The new study was online on May 7 in Diabetes Care.

“A system like this should dramatically decrease diabetics’ risk of having a seizure overnight,” said lead investigator Bruce Buckingham, MD, professor of pediatric endocrinology at Stanford. “Patients and parents will be able to have a better night’s sleep, knowing that there is a much lower risk of severe hypoglcyemia at night.”

As background, the authors noted that very low blood-sugar levels can cause seizures, even death. And 75 percent of diabetic seizures happen during sleep.

The investigators used a sub-dermal glucose sensor and an insulin pump connected wirelessly to a bedside computer.
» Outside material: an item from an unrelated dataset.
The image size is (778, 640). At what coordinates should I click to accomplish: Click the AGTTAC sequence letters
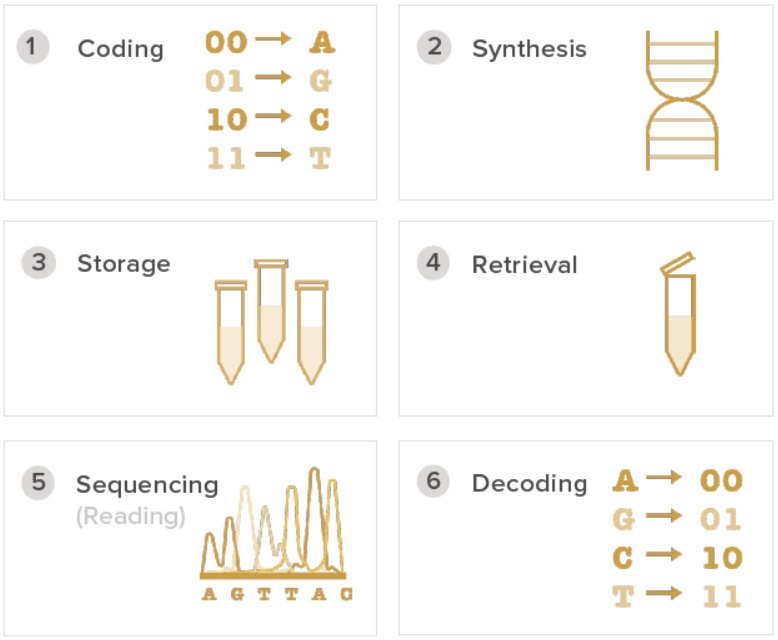[x=276, y=594]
The computer calculates an event of impending hypoglycemia and temporarily suspends insulin delivery until the sugar level trends upward. The sleeping patient remains undisturbed.

The investigators enrolled 45 subjects, ages 15-45, with type-1 diabetes. Each person participated for about 42 nights, for a total of 1,912 patient-nights. The patients slept in their own homes.

Each night, the algorithm on the computer was randomized to be active or inactive. On active  nights, the computer continuously predicted whether blood sugar would fall below 80 milligrams per deciliter in the next 30 minutes, slightly above the 60 mg/dl level at which complications of hypoglycemia begin to appear. If the computer predicted a “low,” the insulin pump was automatically stopped until blood sugar increased.

The researchers found that shutoffs reduced cumulative nocturnal low blood sugar by 81 percent, with a small increase in nighttime glucose levels.

The authors noted that insulin pumps were stopped at least once during 76 percent of the treatment nights, and the length of low blood sugar episodes lasting two hours or more was cut by 74 percent.

In the mornings after treatment nights, median blood glucose was slightly increased, but was within safe range.

The research team is now investigating the technique with a wider age group, including children ages 3-15. “A lot of parents whose children have diabetes are getting up night after night at midnight and 3 a.m. to check their children’s blood-sugar levels,” Buckingham said. “We think this type of system is going to make it much easier for them to feel comfortable about letting their child with diabetes sleep through the night with fewer overnight sugar tests. Parents will be able to get a better night’s sleep, too.”